Le test Blanka, celui qu’on attendait vraiment
Cette fois, on voit enfin Jason Momoa de près dans le rôle de Blanka, aussi appelé Jimmy. C’était l’un des paris les plus compliqués de cette version 2026, pour une raison simple, Blanka n’est pas un combattant un peu excentrique. C’est un Brésilien muté, transformé en créature à la peau verte, capable de produire de l’électricité avec son propre corps.
Dit comme ça, ça paraît presque trop. Justement. Le clip confirme que le film ne cherche pas à rendre ça sage ou vaguement crédible au sens classique du terme.
Un film qui choisit l’excès plutôt que la retenue
L’extrait met en scène le choc électrique de Blanka face à la boule de feu de Ryu. Rien que ce face-à-face résume l’approche. Le long-métrage semble prendre les éléments les plus outranciers du jeu et les assumer tels quels.

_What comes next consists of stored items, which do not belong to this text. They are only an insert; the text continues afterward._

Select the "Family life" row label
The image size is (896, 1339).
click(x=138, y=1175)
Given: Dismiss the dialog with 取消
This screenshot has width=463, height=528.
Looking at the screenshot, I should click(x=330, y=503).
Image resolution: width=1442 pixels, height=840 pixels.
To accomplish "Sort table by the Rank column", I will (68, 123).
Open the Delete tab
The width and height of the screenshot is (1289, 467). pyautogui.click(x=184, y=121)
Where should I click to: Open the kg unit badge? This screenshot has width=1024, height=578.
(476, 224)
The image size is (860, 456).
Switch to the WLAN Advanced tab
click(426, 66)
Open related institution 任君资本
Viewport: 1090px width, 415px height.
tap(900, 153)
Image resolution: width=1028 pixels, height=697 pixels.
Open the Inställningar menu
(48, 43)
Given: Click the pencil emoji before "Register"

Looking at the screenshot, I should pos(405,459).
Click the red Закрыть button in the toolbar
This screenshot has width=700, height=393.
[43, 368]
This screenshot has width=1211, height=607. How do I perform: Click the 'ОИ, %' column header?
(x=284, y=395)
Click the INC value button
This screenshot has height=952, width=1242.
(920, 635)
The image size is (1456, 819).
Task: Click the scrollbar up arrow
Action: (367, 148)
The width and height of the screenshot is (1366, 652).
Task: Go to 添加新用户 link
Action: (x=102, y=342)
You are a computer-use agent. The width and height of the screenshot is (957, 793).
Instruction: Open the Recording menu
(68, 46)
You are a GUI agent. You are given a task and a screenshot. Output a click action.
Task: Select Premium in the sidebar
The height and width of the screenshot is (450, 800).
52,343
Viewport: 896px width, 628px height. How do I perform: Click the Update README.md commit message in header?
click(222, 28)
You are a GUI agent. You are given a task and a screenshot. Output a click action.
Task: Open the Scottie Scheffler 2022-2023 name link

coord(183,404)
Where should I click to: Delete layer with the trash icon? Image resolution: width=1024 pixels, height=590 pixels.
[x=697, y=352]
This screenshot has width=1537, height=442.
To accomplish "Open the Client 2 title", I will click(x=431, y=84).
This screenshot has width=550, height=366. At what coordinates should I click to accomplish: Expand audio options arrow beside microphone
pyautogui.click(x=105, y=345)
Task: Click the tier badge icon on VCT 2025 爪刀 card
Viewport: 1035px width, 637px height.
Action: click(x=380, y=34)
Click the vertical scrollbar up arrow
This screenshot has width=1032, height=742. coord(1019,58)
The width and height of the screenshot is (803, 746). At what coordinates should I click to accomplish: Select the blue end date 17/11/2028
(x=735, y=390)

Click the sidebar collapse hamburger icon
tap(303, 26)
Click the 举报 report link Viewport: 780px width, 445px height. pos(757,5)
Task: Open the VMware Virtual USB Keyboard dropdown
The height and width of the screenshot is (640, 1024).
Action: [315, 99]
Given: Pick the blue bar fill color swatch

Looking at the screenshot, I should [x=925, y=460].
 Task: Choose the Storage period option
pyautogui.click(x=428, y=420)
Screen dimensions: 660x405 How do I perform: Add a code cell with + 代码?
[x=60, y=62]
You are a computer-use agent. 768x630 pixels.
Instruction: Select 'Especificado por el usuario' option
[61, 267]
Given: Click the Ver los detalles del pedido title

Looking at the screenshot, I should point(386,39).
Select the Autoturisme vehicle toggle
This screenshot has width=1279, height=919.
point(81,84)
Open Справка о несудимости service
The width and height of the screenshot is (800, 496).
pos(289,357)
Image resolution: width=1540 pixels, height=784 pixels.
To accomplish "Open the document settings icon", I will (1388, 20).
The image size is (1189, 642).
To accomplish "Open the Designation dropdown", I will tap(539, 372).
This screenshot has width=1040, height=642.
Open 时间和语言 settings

C’est important, parce qu’une adaptation de ce genre peut vite tomber dans un entre-deux un peu triste, ni sérieuse, ni vraiment délirante. Là, on comprend que Street Fighter veut jouer franc jeu avec sa mythologie, y compris ses personnages les moins humains.
Pourquoi ce détail compte pour le film entier
Ce bout de séquence en dit long sur la méthode de Kitao Sakurai. Le réalisateur, connu pour The Eric Andre Show et Bad Trip, semble garder ses réflexes comiques pour une adaptation très consciente de son absurdité, avec un ton décalé et presque moqueur par moments.
On pouvait imaginer un film d’action qui cache ses coins les plus bizarres. Ce n’est visiblement pas le cas. Et pour un Street Fighter attendu en 2026, dans la dernière ligne droite de l’été, ce choix compte pas mal. S’il tient cette promesse jusqu’au bout, le film ne sera peut-être pas l’adaptation la plus lisse. Mais ce sera sans doute une adaptation qui comprend enfin ce que ce jeu a de profondément excessif.